"Food, Shelter and Clothing" has been defined as basic needs of a human being and out of the three the one that is hard to come by is shelter or one's own home. In India, buying a home is dream for most of the people because of the high cost of transaction along with several other factors. However, with the availability of home finance , the dream of owning one's own house is becoming increasingly possible for many . If you too are thinking of having your own "dream home" on finance , then you must take care of few things so that you are not short changed by anyone in this process and also your dream home actually turns out just that.
There are broadly 2 activities for anyone wishing to buy a home on finance. First , he needs to identify the property he wishes to buy and second is to arrange for finance. The various things that one needs to check in the whole process is as under:-
A. IDENTIFYING THE PROPERTY
The first and foremost step towards owning your own dream home or house is to identify it. The various things that will go into identifying your dream house are
1. The property should be as per your family requirements-For example a family of just husband and wife might need 1BHK (Bedroom hall kitchen) or 1RK(room kitchen) while a family of four might require 2BHK. So you must keep the family size and the area you need while identifying the property.
2. Your Budget - You must also have a clear cut budget defined for your house.

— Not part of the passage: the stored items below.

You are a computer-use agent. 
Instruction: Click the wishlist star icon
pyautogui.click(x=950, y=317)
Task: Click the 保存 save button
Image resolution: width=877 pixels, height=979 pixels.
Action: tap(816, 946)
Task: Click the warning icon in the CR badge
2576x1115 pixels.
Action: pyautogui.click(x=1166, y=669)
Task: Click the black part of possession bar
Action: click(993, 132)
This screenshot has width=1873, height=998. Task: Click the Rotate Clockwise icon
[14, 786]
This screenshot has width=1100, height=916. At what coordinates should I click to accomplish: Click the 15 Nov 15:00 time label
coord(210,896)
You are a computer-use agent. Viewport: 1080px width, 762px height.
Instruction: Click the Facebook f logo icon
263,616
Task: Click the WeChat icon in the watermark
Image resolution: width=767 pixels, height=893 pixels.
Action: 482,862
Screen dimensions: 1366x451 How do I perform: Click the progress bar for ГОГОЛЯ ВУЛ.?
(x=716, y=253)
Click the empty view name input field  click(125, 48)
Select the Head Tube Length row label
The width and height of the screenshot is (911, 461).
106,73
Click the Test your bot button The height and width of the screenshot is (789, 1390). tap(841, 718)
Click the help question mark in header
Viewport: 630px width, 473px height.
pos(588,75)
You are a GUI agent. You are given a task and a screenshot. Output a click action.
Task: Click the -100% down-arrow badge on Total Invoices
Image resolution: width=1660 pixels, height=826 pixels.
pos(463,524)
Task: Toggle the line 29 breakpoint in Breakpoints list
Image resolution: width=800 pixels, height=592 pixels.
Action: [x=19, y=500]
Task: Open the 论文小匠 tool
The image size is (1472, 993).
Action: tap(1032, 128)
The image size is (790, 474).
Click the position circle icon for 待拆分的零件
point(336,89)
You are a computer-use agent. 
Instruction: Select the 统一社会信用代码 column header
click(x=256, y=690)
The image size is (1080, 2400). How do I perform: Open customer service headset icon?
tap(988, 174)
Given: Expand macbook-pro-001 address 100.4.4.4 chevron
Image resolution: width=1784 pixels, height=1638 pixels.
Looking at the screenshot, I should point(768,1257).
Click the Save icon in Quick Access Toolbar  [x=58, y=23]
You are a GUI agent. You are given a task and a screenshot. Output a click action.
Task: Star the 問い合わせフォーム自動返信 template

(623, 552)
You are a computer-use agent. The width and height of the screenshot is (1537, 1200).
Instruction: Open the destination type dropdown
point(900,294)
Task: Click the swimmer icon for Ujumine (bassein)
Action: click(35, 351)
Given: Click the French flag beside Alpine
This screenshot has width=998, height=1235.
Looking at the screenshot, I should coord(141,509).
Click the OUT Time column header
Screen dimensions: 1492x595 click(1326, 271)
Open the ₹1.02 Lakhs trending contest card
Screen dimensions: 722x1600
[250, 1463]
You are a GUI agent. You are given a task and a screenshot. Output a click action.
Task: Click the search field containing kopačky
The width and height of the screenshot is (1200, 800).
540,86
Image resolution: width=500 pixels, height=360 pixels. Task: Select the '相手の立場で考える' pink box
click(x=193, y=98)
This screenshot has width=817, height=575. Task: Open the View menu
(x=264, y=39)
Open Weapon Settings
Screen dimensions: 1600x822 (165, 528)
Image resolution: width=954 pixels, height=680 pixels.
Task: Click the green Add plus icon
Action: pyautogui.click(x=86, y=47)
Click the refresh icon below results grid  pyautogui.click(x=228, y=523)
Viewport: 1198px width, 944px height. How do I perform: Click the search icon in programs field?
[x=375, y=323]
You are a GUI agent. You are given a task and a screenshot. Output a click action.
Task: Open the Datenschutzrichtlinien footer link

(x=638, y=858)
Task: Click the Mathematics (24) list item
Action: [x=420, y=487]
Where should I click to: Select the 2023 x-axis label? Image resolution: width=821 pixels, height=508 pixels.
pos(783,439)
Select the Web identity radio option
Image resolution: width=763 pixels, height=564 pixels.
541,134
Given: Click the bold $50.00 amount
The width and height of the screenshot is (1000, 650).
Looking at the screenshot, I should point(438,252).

This will help you narrow down the potential properties which fit in your budget. Your budget should be the one which you can afford without really stretching yourself too much.
3. Proximity to office and school- Your home should ideally be near your work place and kids school. This will reduce the travel time and will help you lead a much better and stress free life.
4. Society and security arrangements - You must also find out about the society in general (CHS) and the security arrangements in place in the CHS. For example, an affluent businessmen may not be very comfortable in living in a society of lower divison clerks working in government office. Similarly the security aspect can not be overemphasised.
5. Check the approved plan of the building - You must also check the official approved plan of the building. Ask for the approved plan copy from the builder and check if the building is as per the plan. This will avoid any chances of the property being declared illegal by the govt in future.
6. Check for occupancy certificate - Before taking possession of the flat you must ask for the Occupancy certificate from the builder. This OC is given by the government bodies to the builder. Anyone residing in a building without the OC is deemed as an illegal occupant of the said property.
7. Title Check - For all resale properties, you must do a through check on the title of the property. The title of the property must be clear of any encumbrances. The same can be checked from local corporation.
8. Reputation of the builder - For all under construction properties, you must to a background check on the builder's reputation, the kind of projects he has done, the facilities he provides in his building, whether there are any complaints against him etc. This will ensure that you deal with builder who has clean image and has good business ethics.
9. Future appreciation potential - The property should also be ideally located in a place where there is appreciation potential . Check for new infrastructure projects coming up and planned for in the vicinity of the property. It will helps jack up the going rate of the property .
10. Payment of utility bills etc- For all resale property, you must check if all the bills like electricity bills, society maintenance charges etc are paid by the current owner otherwise the same will become your liability and you may have to pay that.
B. FINANCE FROM BANKS
After having identified the property, the next step would be to arrange for the finance form the banks/FIs. For that you must take care of
1. Find out the finance amount and margin money - Banks generally finance anywhere between 60% to 90% of the property value and the rest is the margin money which the borrower will have to pay as down payment. Find out if the bank is willing to finance the property you have identified.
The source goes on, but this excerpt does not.